South Africa’s media regulator Icasa says that despite objections from dominant incumbent pay-TV operator MultiChoice, it will open up the pay-TV market in the country.
Icasa held hearings during May into the nation’s pay-TV services, and ICASA is known to want to ease the entry of rival operators to MultiChoice.
Icasa spokesman Paseka Maleka says the regulator was analysing the various submissions made. “We will subsequently publish the draft findings document for further consultation. The plan is to publish the final findings document by March 2019,” he said.

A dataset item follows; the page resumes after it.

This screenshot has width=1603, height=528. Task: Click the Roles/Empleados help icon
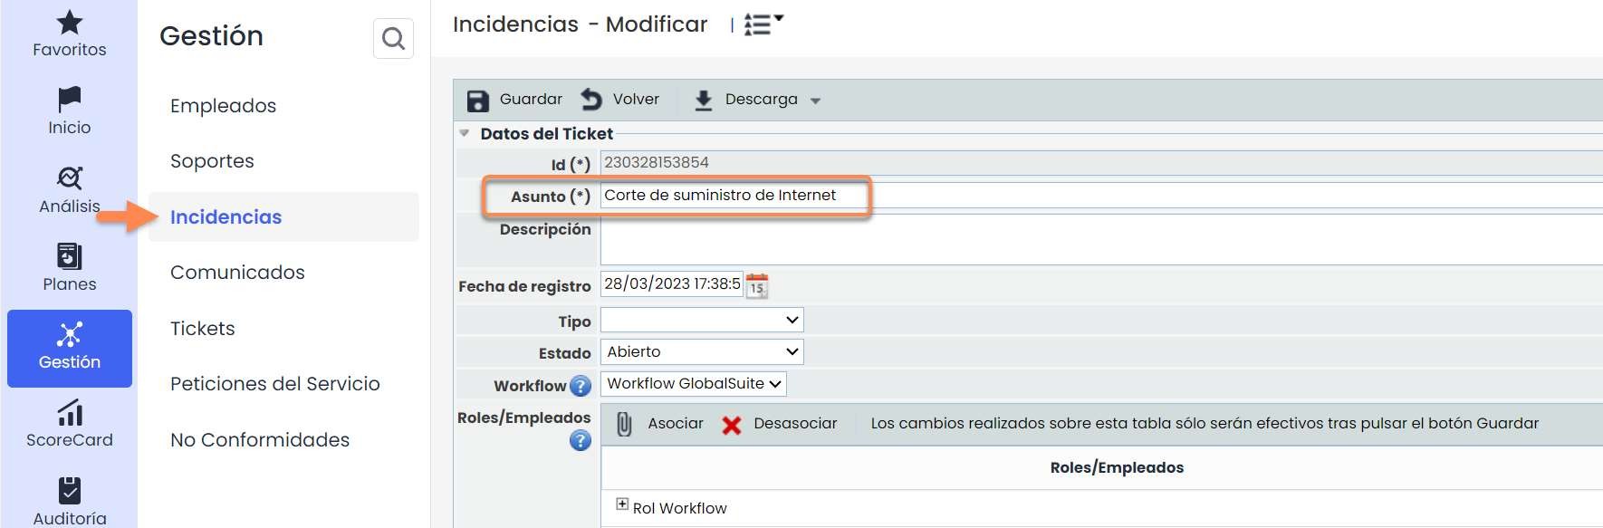click(x=581, y=441)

MultiChoice, in its presentation to Icasa, was blunt, saying that it had already lost 100,000 paying subscribers to its DStv Premium tier, because of shifts to unregulated OTT streaming rivals. MultiChoice said these streaming services paid no local tax or licensing fees. The broadcaster added that opening up the market and with new Icasa regulations such as shorter exclusivity periods on sports rights would virtually destroy its business.
Icasa has already opened up the market, and issued an overall 10 licences to rivals to MultiChoice including Close-T Broadcast Network, Mindset Media Enterprises, Mobile TV, Kagiso TV and Siyaya Free To Air, e.Sat, e.tv’s sister company, Walking on Water, Telkom Media, and the then TopTV, now known as StarSat.
Only TopTV launched a fully–competitive suite of channels, but faced headwinds and eventually applied for business rescue and the local version of Chapter 11 bankruptcy.